As for alternatives, the most obvious is probably to just maintain a counter. Since you need to store a table of URLs to translate your shortened URL back to the original, you basically just store each new URL in your table. If it was already present, you give its existing number. Otherwise, you insert it and give it a new number. Either way, you give that number to the user.
It depends on what you are trying to accomplish. The output of SHA1 is effectively random with regards to the input (the output of a good hash function changes in half of its bits based on a one-bit change in the input, and SHA1, while not perfect, is pretty good), and by taking a 32-bit (assuming 8 hex digits) subset of the 160-bit output, you reduce the output space from 2^160 to 2^32 values. All things being equal, which they never are, this would significantly reduce the difficulty of finding a collision.
However, if the hash function's input must be a valid URL, that significantly reduces the number of possible inputs. #rsp points out the birthday problem, but given this, I'm not sure exactly how applicable it is at least in its simple form. Also, it largely assumes that there are no other precautions in place.
I would be more interested in why you are doing this. Is this about URLs that the user will need to remember and type? If so, tacking on a bunch of random hexadecimal digits is probably a bad idea.

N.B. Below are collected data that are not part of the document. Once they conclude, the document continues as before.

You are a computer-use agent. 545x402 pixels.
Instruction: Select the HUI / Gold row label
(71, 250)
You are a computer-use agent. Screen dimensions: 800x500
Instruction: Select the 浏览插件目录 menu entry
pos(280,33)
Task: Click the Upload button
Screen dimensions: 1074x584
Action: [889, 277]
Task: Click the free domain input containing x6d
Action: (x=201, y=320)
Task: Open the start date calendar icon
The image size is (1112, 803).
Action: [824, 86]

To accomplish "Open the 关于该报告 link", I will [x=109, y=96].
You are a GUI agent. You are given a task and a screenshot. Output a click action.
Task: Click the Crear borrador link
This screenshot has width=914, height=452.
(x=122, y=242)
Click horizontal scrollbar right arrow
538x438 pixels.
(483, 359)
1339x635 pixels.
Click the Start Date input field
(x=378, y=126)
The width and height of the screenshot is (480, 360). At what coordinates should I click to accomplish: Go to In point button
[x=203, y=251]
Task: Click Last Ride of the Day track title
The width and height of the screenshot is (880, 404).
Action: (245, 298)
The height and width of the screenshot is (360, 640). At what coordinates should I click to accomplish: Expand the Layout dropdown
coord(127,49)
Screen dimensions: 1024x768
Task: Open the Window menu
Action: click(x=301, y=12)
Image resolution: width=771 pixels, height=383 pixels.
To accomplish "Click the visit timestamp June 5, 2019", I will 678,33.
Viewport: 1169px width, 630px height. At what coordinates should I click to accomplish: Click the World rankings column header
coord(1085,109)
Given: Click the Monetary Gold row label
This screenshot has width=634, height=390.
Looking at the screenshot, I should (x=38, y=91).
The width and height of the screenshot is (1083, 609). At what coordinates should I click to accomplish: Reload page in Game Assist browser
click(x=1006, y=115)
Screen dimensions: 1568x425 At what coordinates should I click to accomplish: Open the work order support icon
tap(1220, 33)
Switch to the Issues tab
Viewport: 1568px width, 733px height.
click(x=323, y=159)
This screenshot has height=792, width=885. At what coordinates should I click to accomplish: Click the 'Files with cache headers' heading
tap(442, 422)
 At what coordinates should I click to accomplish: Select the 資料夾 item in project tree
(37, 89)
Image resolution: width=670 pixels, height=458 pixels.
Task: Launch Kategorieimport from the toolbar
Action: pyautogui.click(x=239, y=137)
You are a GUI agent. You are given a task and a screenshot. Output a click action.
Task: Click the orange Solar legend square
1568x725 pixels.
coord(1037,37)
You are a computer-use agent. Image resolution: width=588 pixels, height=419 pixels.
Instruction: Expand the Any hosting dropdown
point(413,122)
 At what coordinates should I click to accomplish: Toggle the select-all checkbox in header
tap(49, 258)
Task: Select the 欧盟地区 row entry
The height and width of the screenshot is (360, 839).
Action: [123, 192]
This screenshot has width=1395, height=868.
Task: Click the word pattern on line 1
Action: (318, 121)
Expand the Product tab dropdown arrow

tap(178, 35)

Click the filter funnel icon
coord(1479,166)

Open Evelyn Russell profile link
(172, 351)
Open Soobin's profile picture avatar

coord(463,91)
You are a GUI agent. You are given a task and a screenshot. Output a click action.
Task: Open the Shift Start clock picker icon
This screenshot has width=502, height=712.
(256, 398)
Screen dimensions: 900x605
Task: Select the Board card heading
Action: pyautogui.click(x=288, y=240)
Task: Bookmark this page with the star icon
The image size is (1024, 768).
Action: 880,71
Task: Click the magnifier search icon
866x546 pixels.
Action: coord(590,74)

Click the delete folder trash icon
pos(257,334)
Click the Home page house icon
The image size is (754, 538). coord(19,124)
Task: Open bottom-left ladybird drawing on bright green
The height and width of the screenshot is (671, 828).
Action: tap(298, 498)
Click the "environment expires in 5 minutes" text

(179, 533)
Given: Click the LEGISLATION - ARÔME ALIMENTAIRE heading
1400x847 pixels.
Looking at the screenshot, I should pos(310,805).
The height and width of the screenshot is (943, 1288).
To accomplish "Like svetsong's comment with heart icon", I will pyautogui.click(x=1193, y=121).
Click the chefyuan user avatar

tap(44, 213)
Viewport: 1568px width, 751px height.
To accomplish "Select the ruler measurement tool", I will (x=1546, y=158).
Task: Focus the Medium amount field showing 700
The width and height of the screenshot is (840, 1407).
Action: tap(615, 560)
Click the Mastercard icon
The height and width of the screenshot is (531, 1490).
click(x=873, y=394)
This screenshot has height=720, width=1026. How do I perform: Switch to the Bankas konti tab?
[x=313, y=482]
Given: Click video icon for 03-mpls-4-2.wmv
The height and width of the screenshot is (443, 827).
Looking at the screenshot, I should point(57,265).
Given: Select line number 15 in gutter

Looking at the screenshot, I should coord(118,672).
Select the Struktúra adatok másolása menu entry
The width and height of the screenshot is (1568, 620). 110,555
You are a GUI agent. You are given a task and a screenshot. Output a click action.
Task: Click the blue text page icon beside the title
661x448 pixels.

Is it a URL or URL parameter that will just be passed around programmatically? Then, I wouldn't care much about length. Either way, there are probably better ways to do what you are trying to accomplish.
If you use a binary output for SHA1 and Base64 encode the result, you will get much higher information density per character; you can have the same 8-character names, but rather than only 16^8 (2^32) possibilities, you'll have 64^8 (2^48) possibilities.
Using the assumption that the 50% probability-of-collision scales with 1.177*sqrt(N), using a Base64-style encoding will require 256 times more inputs than the hex-output before reaching the 50% chance of collision probability.